The Pell Grant program for incarcerated students is expanded
Tracy Andrus teaches criminal justice at Wiley College, a historically black school in East Texas. In 2017, he helped the college begin offering classes in several Louisiana prisons.
“We started in Louisiana because I know the prison system well there, because I myself spent three years there,” he said.
Andrus went to prison for check fraud, and after his release in 1994 he thought education was important.
“I knew that to be able to climb the ranks with that brand of ex-criminal in my jacket, I would need something a little more,” Andrus said.
Andrus now has a doctorate, and he wants to help inmates get that extra bit too. He said the college where he works relies on the Second Chance Pell program to offer classes in prison. Now the White House expand this program so that more schools can participate.
“It gives students who are in prison the opportunity to pay tuition for these programs that will prepare them to go back into life, find a job and move on,” said James Kvaal, undersecretary of the Ministry of Education.
The White House is allowing incarcerated students who have not repaid their student loans to regain a good reputation.

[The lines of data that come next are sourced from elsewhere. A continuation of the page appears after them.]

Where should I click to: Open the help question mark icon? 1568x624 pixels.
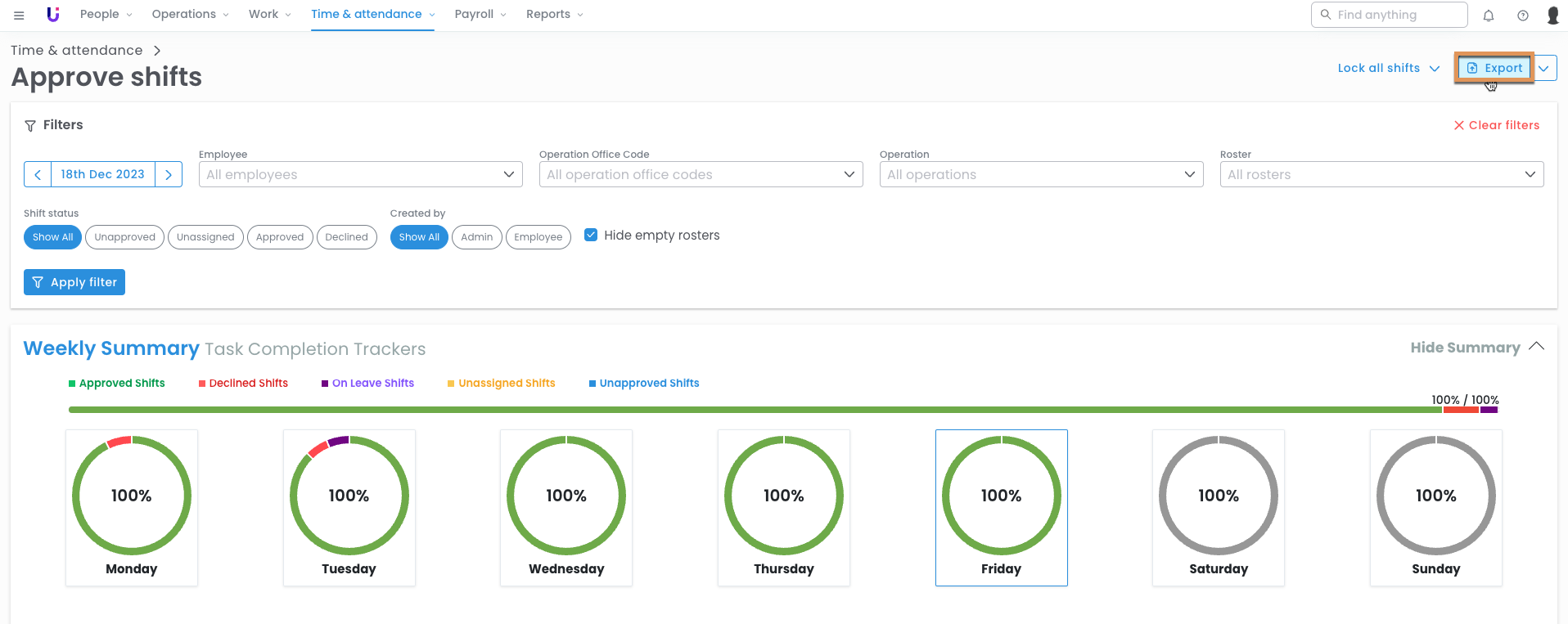1523,15
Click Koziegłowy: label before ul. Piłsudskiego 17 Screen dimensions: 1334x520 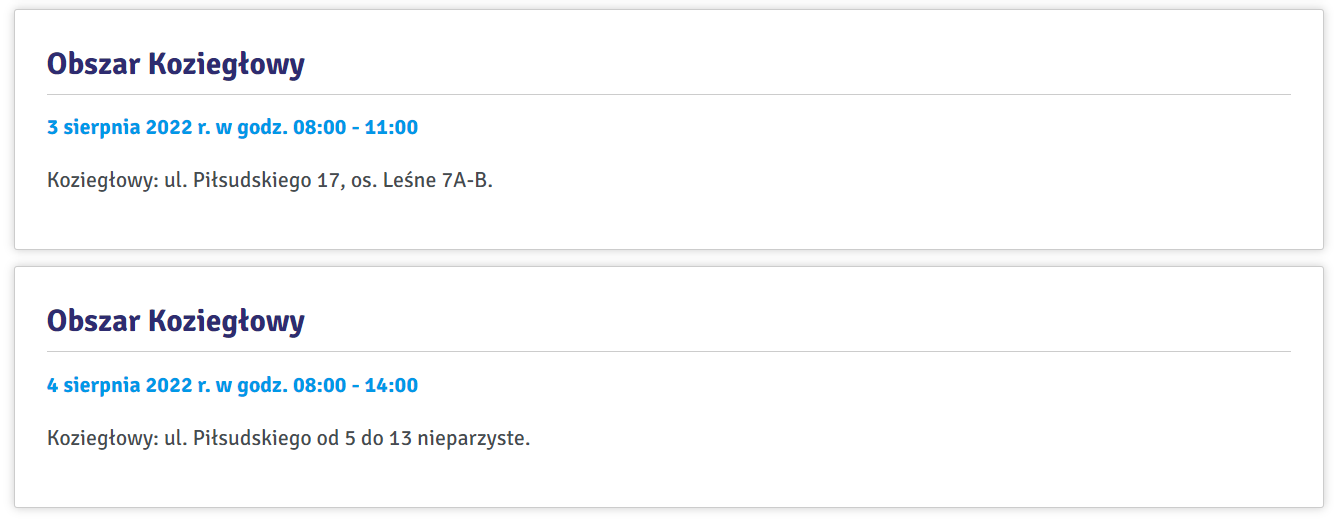tap(103, 182)
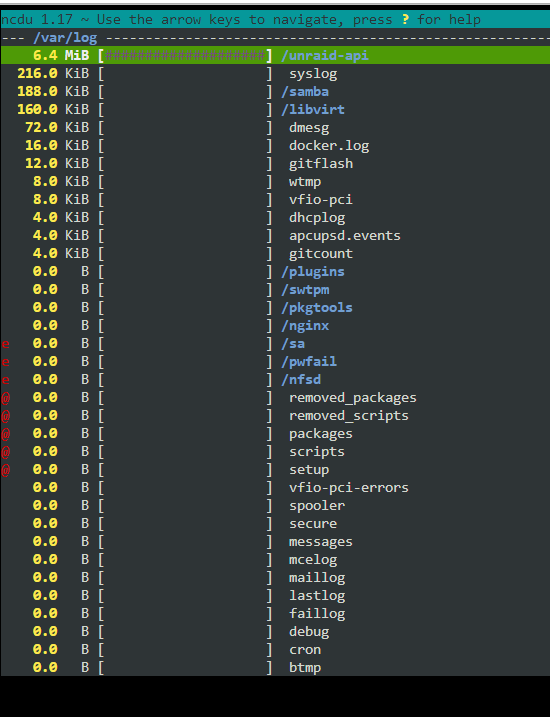Select the vfio-pci-errors file entry
This screenshot has width=550, height=717.
[348, 487]
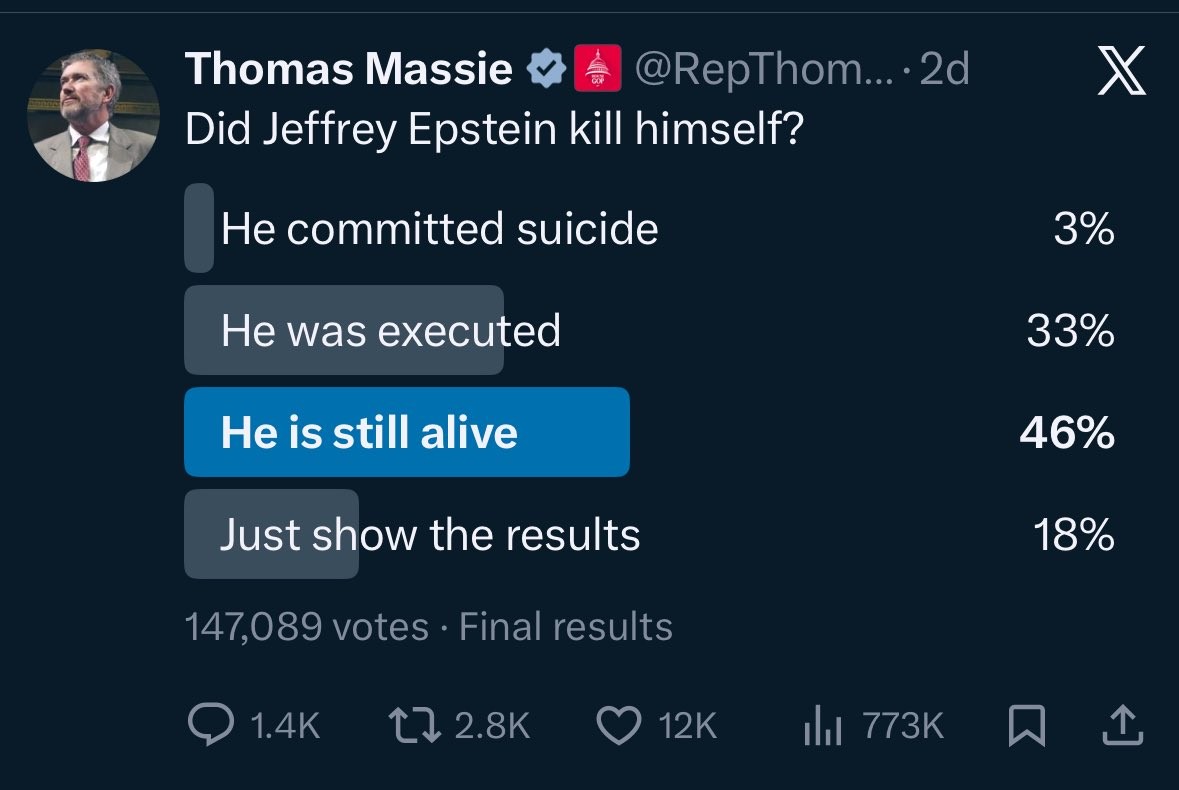Click the X logo icon
This screenshot has height=790, width=1179.
(x=1122, y=73)
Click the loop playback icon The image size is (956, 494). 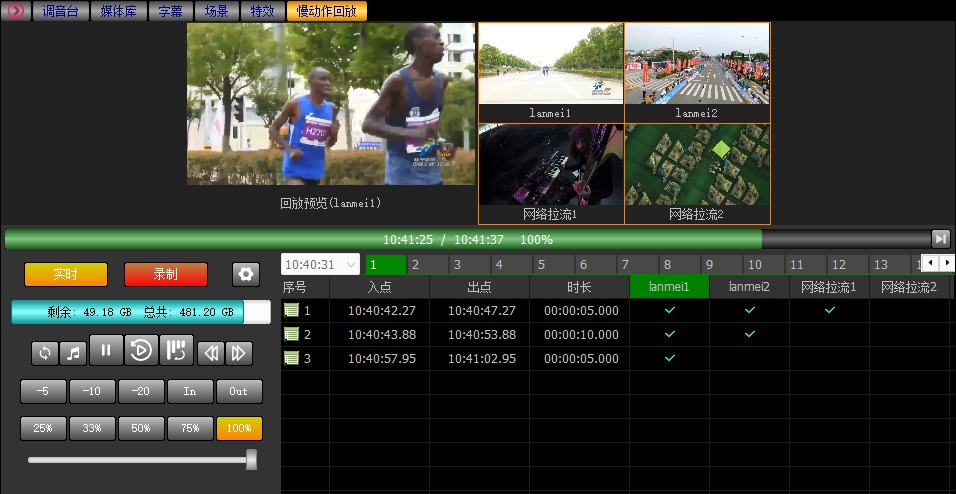[44, 352]
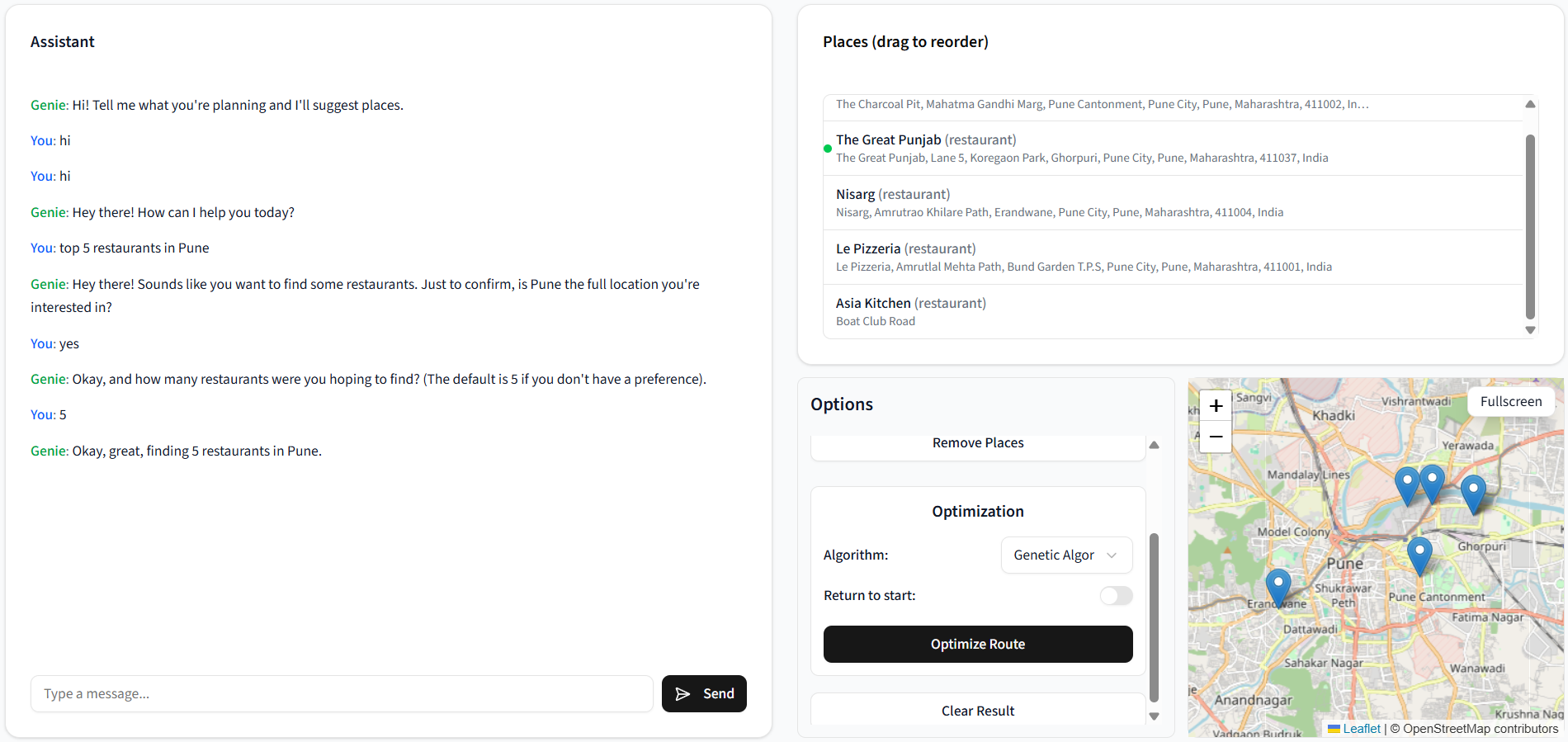Click the message input field
This screenshot has width=1568, height=742.
pyautogui.click(x=342, y=694)
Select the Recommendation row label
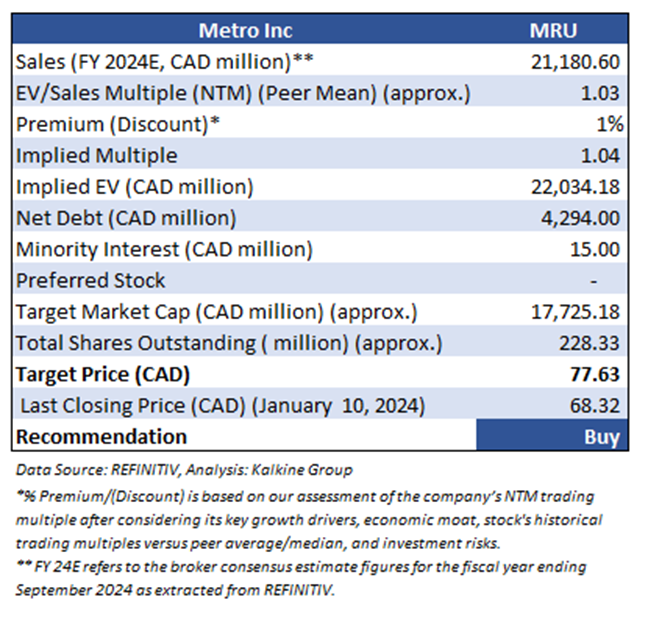 pyautogui.click(x=101, y=437)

Previously, if an incarcerated person defaulted on a student loan, they were ineligible for federal financial aid, including Pell grants, according to Bradley Custer, senior policy analyst at the Center for American Progress.
“You had to pay it back, you had to get back into good standing on your loan,” Custer said. “For people in prison, it is very difficult. They obviously have no income. They cannot repay their loans in most cases.
This offers a kind of fresh start for incarcerated students.
The whole move is a shift from where the country was nearly three decades ago, when Congress barred incarcerated people from accessing Pell grants. The Barack Obama administration launched the Second Chance Pell program in 2015, and in 2020 Congress voted to restore access to all incarcerated students beginning in July 2023.
It’s important for people to understand that we can’t get out of the crime problem through incarceration, said Lois Davis, senior policy researcher at the Rand Corp. She is one of the authors of a study that found incarcerated people who participated in an educational program were 43% less likely to return to prison.
“Most of those incarcerated today will return to your local community,” she said. “So the question becomes, so what do you want this to look like for your community?”
Once people get out of prison, there are still barriers to getting a job. Andrus of Wiley College, who struggled to work in real estate after his release from prison, said states need to change licensing requirements that prohibit formerly incarcerated people from doing certain jobs.
“If you’ve been in jail for writing checks…what does that have to do with getting a plumber’s license?” Or an electrician or a contractor to build houses? he said. “A crime should not prevent you from obtaining a professional license for these types of jobs.”